[Stored data entries]

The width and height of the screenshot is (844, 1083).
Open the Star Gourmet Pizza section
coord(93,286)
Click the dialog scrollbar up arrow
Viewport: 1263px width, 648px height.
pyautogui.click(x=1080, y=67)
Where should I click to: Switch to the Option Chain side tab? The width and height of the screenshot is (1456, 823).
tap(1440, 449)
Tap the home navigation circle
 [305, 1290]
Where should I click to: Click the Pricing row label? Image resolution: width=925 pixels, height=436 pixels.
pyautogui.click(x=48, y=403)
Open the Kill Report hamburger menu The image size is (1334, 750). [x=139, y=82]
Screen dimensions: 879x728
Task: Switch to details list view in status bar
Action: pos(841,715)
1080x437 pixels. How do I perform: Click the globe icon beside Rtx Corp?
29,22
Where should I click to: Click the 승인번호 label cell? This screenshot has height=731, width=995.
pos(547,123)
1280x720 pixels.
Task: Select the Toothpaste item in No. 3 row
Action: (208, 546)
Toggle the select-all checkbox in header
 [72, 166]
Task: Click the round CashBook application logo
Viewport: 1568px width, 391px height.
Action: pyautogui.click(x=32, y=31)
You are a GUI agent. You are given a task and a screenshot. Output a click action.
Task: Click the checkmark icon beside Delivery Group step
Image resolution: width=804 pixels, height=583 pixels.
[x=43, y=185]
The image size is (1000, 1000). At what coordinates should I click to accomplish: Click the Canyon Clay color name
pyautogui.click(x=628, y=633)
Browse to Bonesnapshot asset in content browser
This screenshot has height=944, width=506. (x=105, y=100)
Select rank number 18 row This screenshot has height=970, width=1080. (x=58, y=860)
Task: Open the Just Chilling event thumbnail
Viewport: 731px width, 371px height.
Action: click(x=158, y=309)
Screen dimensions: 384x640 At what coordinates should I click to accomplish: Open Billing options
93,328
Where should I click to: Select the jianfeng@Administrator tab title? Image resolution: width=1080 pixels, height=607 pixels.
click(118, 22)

--- WORK REQUEST ---
Without omitting anything, output the data verbatim.

--- WRITTEN RESPONSE ---
The width and height of the screenshot is (844, 1083).
Open the Star Gourmet Pizza section
coord(93,286)
Click the dialog scrollbar up arrow
Viewport: 1263px width, 648px height.
pyautogui.click(x=1080, y=67)
Where should I click to: Switch to the Option Chain side tab? The width and height of the screenshot is (1456, 823).
tap(1440, 449)
Tap the home navigation circle
 [305, 1290]
Where should I click to: Click the Pricing row label? Image resolution: width=925 pixels, height=436 pixels.
pyautogui.click(x=48, y=403)
Open the Kill Report hamburger menu The image size is (1334, 750). [x=139, y=82]
Screen dimensions: 879x728
Task: Switch to details list view in status bar
Action: pos(841,715)
1080x437 pixels. How do I perform: Click the globe icon beside Rtx Corp?
29,22
Where should I click to: Click the 승인번호 label cell? This screenshot has height=731, width=995.
pos(547,123)
1280x720 pixels.
Task: Select the Toothpaste item in No. 3 row
Action: (208, 546)
Toggle the select-all checkbox in header
 [72, 166]
Task: Click the round CashBook application logo
Viewport: 1568px width, 391px height.
Action: pyautogui.click(x=32, y=31)
You are a GUI agent. You are given a task and a screenshot. Output a click action.
Task: Click the checkmark icon beside Delivery Group step
Image resolution: width=804 pixels, height=583 pixels.
[x=43, y=185]
The image size is (1000, 1000). At what coordinates should I click to accomplish: Click the Canyon Clay color name
pyautogui.click(x=628, y=633)
Browse to Bonesnapshot asset in content browser
This screenshot has height=944, width=506. (x=105, y=100)
Select rank number 18 row This screenshot has height=970, width=1080. (x=58, y=860)
Task: Open the Just Chilling event thumbnail
Viewport: 731px width, 371px height.
Action: click(x=158, y=309)
Screen dimensions: 384x640 At what coordinates should I click to accomplish: Open Billing options
93,328
Where should I click to: Select the jianfeng@Administrator tab title? Image resolution: width=1080 pixels, height=607 pixels.
click(118, 22)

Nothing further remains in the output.